RFR (S): 8227719: G1 pending cards estimation too conservative for cost prediction

Thu Jul 18 23:05:52 UTC 2019

> On Jul 18, 2019, at 4:33 PM, Thomas Schatzl <thomas.schatzl at oracle.com> wrote:
> 
> Hi Kim,
> 
> On Thu, 2019-07-18 at 15:43 -0400, Kim Barrett wrote:
>>> On Jul 18, 2019, at 10:26 AM, Thomas Schatzl <
>>> thomas.schatzl at oracle.com> wrote:
>>> 
>>> Hi all,
>>> 
>>> can I have reviews for this change that instead of using a very
>>> conservative estimate of the number of pending cards in the DCQS,
>>> that is assuming that all completed buffers are full, simply
>>> calculates it as buffers are completed, i.e. giving the exact
>>> value.
>> 
>> Before I review this, I have a high-level comment that strongly
>> affects this.
>> 
>> I suspect that we don't really want the number of buffers at all, but
>> only the number of cards.  I think the number of buffers is just
>> being used to estimate the number of cards.  Rather than adding a
>> second counter, perhaps consider replacement of one by the other?
> 
>  I did not look at whether there are other interesting uses for the
> number of buffers, but I will look at this tomorrow.
> 
> Without looking, I guess that the refinement thread activation needs
> the amount of buffers too?
> 
>> DirtyCardQueueSet::completed_buffers_num() could be retained (at
>> least for now) as an estimate based on the card count.  That would
>> probably simplify the replacement effort.
>> 
> 
> Sure it does not make sense to carry around a value that is effectively
> not used anywhere.
> 
> Do you have an idea how this would affect refinement thread activation?
> It will likely to be less aggressive then.
> 
> Could we base refinement thread activation on the entry count instead
> then? If so, this seems to be a change that is better made separately
> though.
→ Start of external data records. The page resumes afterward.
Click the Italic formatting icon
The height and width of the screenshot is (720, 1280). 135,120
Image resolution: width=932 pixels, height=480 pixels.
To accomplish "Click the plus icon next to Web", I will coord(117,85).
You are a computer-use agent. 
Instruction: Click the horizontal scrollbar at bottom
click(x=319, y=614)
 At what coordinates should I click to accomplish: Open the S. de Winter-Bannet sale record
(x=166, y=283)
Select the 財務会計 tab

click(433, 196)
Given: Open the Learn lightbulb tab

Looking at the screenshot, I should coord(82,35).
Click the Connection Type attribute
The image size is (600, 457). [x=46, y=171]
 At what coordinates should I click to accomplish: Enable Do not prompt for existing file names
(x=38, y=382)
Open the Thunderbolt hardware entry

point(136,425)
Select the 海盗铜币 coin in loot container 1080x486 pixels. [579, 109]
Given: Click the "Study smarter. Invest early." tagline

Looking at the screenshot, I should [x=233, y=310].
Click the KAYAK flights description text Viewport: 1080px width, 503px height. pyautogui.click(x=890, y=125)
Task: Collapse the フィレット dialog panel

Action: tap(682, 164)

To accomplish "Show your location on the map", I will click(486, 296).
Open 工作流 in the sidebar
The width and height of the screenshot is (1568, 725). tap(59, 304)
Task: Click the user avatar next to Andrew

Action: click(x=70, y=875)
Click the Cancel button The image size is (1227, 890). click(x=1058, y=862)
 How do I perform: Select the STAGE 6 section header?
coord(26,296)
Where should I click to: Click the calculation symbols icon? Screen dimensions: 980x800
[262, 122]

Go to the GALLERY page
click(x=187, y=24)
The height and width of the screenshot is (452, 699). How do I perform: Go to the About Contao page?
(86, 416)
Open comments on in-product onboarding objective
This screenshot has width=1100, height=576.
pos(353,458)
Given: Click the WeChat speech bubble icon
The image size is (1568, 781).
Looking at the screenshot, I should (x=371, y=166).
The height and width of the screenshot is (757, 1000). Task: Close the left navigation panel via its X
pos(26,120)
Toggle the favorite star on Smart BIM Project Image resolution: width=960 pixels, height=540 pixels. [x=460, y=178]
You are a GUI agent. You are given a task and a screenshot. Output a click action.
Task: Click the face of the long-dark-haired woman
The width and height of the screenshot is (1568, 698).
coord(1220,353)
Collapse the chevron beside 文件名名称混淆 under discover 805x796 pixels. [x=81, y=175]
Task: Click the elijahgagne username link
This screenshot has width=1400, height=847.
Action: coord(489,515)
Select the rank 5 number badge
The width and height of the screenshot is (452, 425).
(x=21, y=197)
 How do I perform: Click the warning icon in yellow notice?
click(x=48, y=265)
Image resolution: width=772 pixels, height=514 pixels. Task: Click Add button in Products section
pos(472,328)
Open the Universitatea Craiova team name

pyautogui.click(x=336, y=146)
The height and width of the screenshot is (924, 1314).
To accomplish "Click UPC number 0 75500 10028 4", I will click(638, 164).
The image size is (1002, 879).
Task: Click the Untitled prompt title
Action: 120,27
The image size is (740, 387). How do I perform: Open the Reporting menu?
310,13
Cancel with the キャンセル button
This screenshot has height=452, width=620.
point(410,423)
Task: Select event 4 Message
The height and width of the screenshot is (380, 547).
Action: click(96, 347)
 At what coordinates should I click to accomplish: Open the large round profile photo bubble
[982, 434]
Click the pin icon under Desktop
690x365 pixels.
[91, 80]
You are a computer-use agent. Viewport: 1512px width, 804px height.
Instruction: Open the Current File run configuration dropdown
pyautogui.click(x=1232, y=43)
Not against doing this myselves, but it just seems a change big
> enough that would imho warrant a separate investigation.
> 
> Thanks,
>  Thomas

I think it won't have any significant effect on refinement.  Most of
the buffers in or going through the DCQS during concurrent refinement
are full.  And number of buffers is just used as an estimate of work
to be done, with number of cards being a better estimate.  I think a
much larger source of inaccuracy in that estimate is card duplication,
though your recent changes have eliminated redirty buffers as a source
for that.

I suggested keeping completed_buffers_num() for now, using a
definition of ceiling(card_count / buffer_size()), to reduce the
fanout of the change to internally carry around card counts rather
than buffer counts.  I can deal with followup on that as part of
working on improving DCQS and refinement thread control, which I think
I'm finally ready to start working on again, now that my PtrQueue[Set]
refactoring work seems to be approaching completion.

I would prefer to only be managing one counter rather than two,
especially as I start looking at mitigations for the DCQS lock.